MANILA, PHILIPPINES (August 29, 2008) - Philippine economic growth in the second quarter slowed to its lowest rate in three years as higher inflation hurt consumption and mining output contracted, the government said.
Gross domestic product in April-June quarter grew 4.6% from the same quarter a year ago. Growth in the first quarter was revised to 4.7% from an earlier 5.2%. GDP growth in the second quarter of 2007 was a much stronger 8.3%.
The "uninspiring growth" in the country's economy was driven the the relatively strong performance of manufacturing, agriculture and construction, the National Statistics and Coordinating Board said in a statement.
But overall economic growth _ the slowest since 4.4% in the first quarter of 2005 _ was clipped by an 18.5% contraction in the mining and quarrying sector, as well as sluggishness in services, the linchpin of the economy with a 49.2% share of total GDP.
"Achieving the full year target will be a tough challenge as we continue to face high food and oil prices," said Socio-economic Planning Secretary Ralph Rector.
But he said tightness of the global economy is somewhat easing and inflation is also expected to taper in the latter months of 2008. Recto said to achieve the growth target of 5.5%, the economy has to grow by 6.4% in the second half of the year.
Services rose 4.3% for the second quarter from 8.4% for the same period last year.

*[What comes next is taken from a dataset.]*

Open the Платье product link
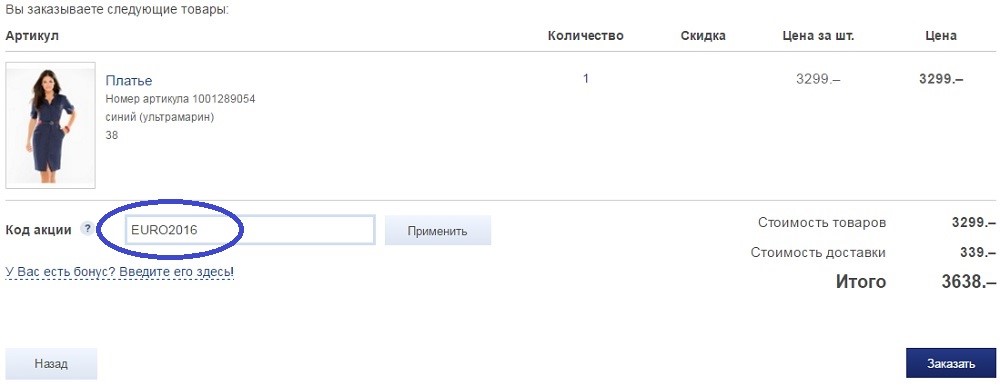click(129, 81)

That was its lowest rise since the third quarter of 2001.
Agriculture accelerated by 4.9% in the quarter compared to 4.2% last year. Exports rose 7.7% from 4.9% last year.
Strong remittances from overseas workers boosted income from abroad, which went up by 14.1%_ still slower than its 25.3% rise last year, the NSCB said.
Consumer spending growth slackened to 3.4% from 5.6% a year ago due to high prices, while government spending shrank 5.1% from a 11.9% gain last year.